Slurm Accounting Database Backup and Restore

Slurm is a workflow and resource manager that runs on High Performance Computing Clusters (read Supercomputers.) This article is a brain dump of my experience performing changes to the associations table in its database. The associations table manages relationships between users and “bank accounts”. Bank accounts are a way to charge for cluster resource utilization, primarily cores, but including other finite resources.

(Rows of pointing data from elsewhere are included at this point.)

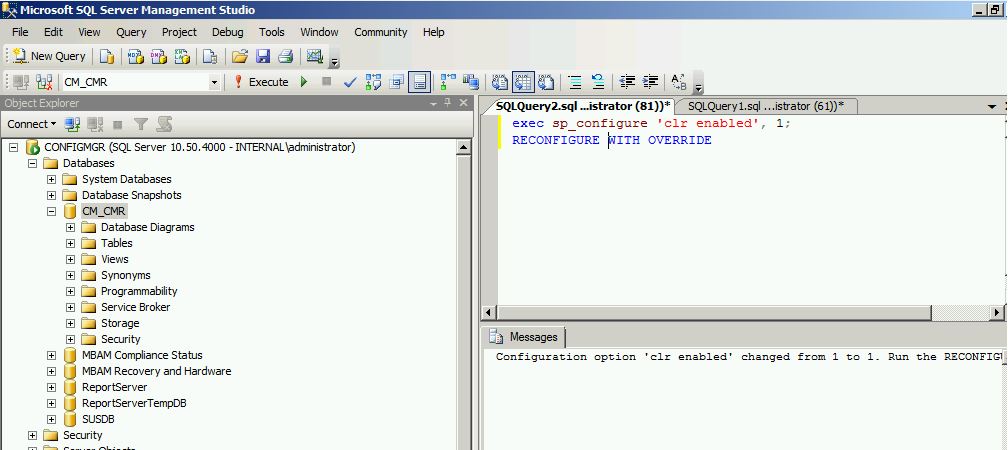Click the green Debug play arrow
This screenshot has height=450, width=1008.
pyautogui.click(x=304, y=83)
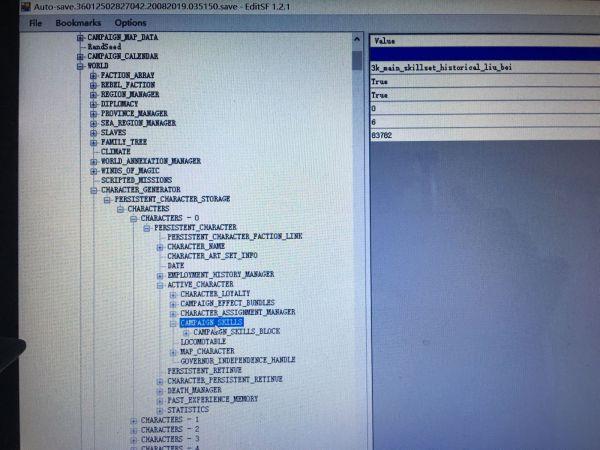Expand the FAMILY_TREE node
Image resolution: width=600 pixels, height=450 pixels.
[92, 142]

Sacctmgr is the CLI tool used by Slurm to manage its accounting database. Prior to making changes using sacctmgr on a large scale, it is always beneficial to create a backup.

Creating Backups

sacctmgr approach

This backs up the existing sacctmgr associations data to a config file that includes all accounting information. NOTE: restoring from this backup does not delete previous associations. This is a Slurm bug. Therefore, I would highly recommend performing both this for convenience and a MySQL database dump as well.

This is relatively lightweight on the database and can be performed on any node.

#!/usr/bin/env bash
# Must be run as root or slurmadm

CLUSTER=slurm_cluster # Rosalind cluster name
sacctmgr dump slurm_cluster file=slurm_cluster.cfg

slurmdbd approach

This backs up the entire slurm_acct_db database from your head node.

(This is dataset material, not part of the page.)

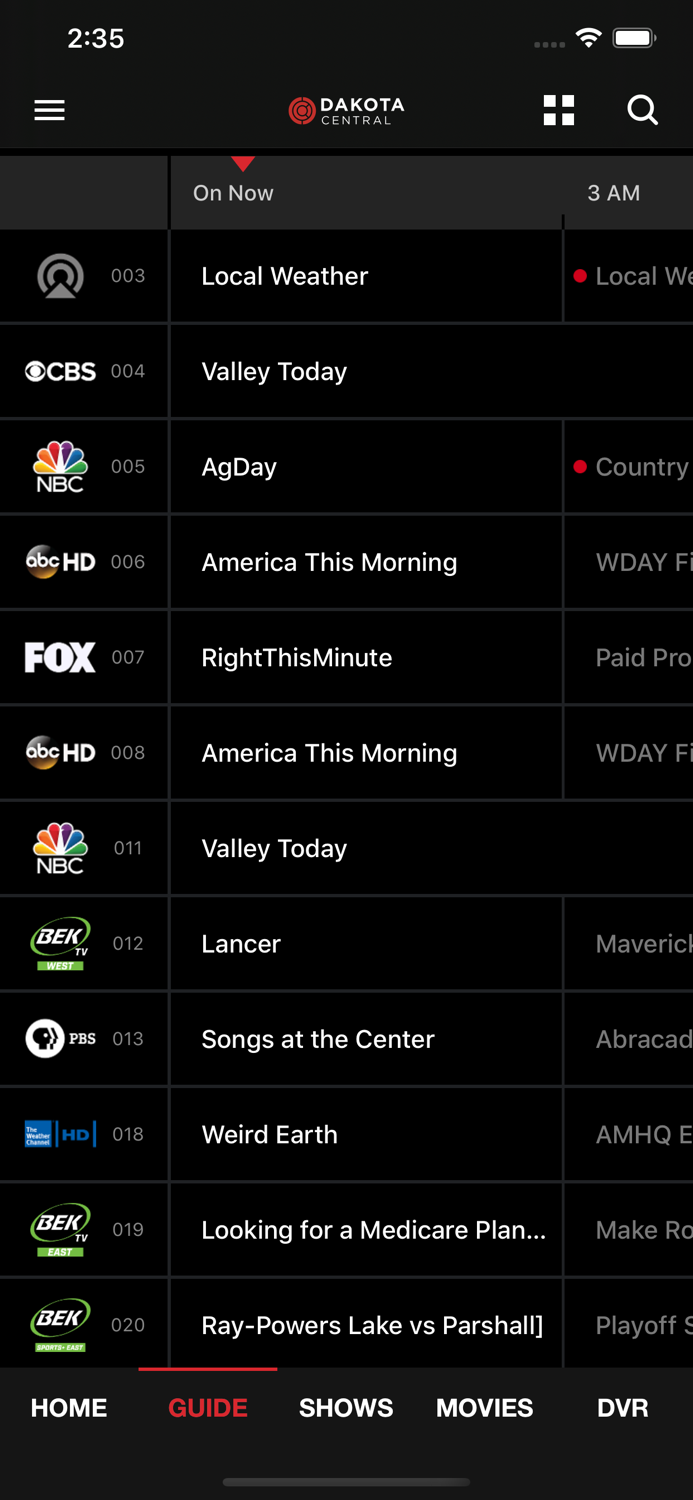Open the DVR tab
The width and height of the screenshot is (693, 1500).
click(622, 1407)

CAUTION I am unsure whether this has an impact to a running Slurm database or its existing jobs. Dumps can cause downtime while MySQL or MariaDB is under high load in my experience.

  1. ssh to your head node
  2. Create a bash script or run the following commands to back up the file to a .sql file
    #!/usr/bin/env bash
    CURRENT_DATE=$(date +"%Y%m%d_%H%M00")
    mysqldump -u $DB_USER -p --databases $DATABASE > $DUMP_OUTPUT_FILE

Restoring from Backups

sacctmgr approach

This restores the existing sacctmgr associations data from a config file that includes all accounting information, that was created via the sacctmgr load command above

This is relatively lightweight on the database and can be performed on any node.

#!/usr/bin/env bash
# Must be run as root or slurmadm

CLUSTER=slurm_cluster # Rosalind cluster name
sacctmgr load slurm_cluster file=slurm_cluster.cfg

slurmdbd approach

This restores the entire slurm_acct_db database from a SQL Dump created in the previous step.

CAUTION I am unsure whether this restore has an impact to a running Slurm database or its existing jobs. Large SQL operations can cause downtime while MySQL or MariaDB is under high load in my experience.

  1. Stop slurmdbd
  2. Connect to MySQL as root mysql -u root -p
  3. Perform the following to restore database
    DROP DATABASE slurm_acct_db
    CREATE slurm_acct_db
    ## STOP SLURMDBD first
    mysql -u root -p slurm_acct_db < ${DUMP_INPUT_FILE}
  4. Start slurmdbd